Authors: L.V. Eppelbaum, Z. Ben-Avraham and Y. Katz
Journal name: First Break
Issue: Vol 25, No 1, January 2007 pp. 43 - 50
DOI: 10.3997/1365-2397.2007001
Language: English
Info: Article, PDF ( 781.35Kb )
Price: € 30

The Sea of Galilee (Lake Kinneret) is located in northern Israel in an area of complex tectonic setting where the Dead Sea Fault (DSF) (Figure 1) crosscuts other fault systems.

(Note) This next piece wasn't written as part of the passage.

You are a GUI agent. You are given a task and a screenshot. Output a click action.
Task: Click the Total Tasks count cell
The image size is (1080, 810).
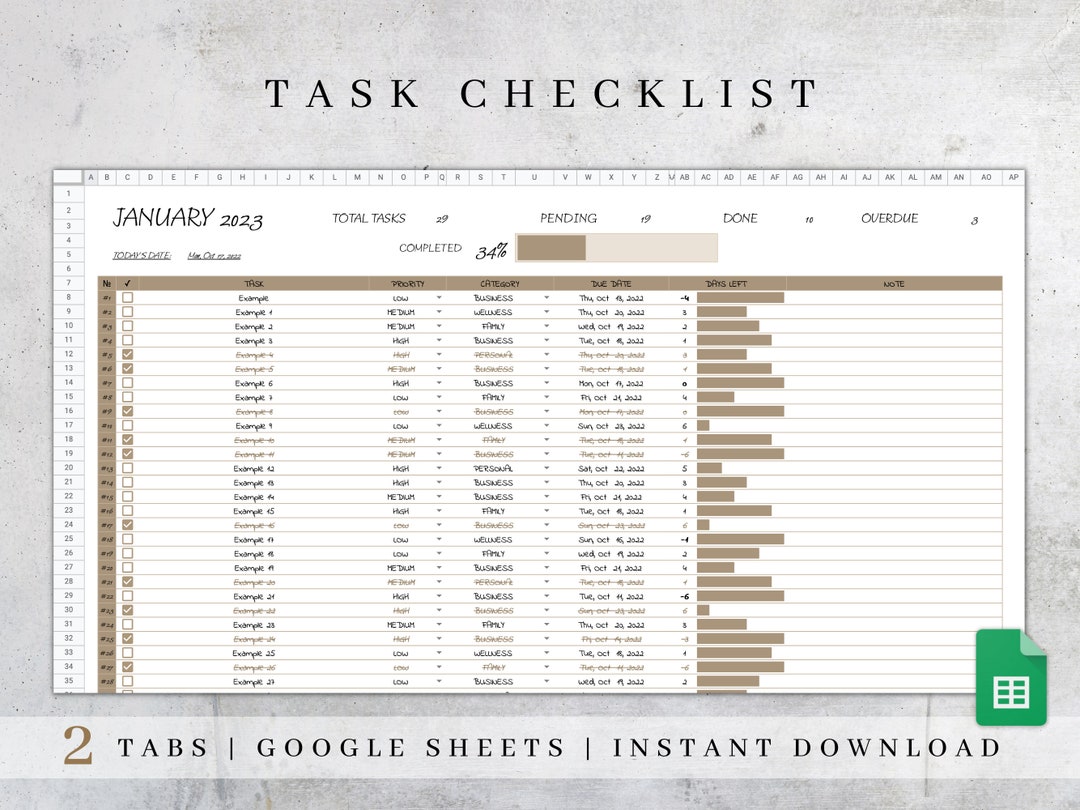(x=443, y=218)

This transform is more than 1000 km long, and is a plate boundary separating the Sinai and Arabian plates (Garfunkel et al., 1981). This lake is located with a larger Kinneret - Bet Shean basin which is a part of a series of rhomb-shaped grabens (pull apart basins) along the DSF (Freund et al., 1970). The lake is the main source of fresh water in Israel with an average surface of 166 km2 and an average volume of 4·109m3. Maximal depths of the lake (about 50 m) are located in the NE part of the basin (Figure 1C). The present configuration of Lake Kinneret was formed about 24,000 years ago (Hazan et al.,, 2005). Geological studies indicate that rock outcrops in this area and rock samples discovered in wells surrounding the lake range from Jurassic to Quaternary.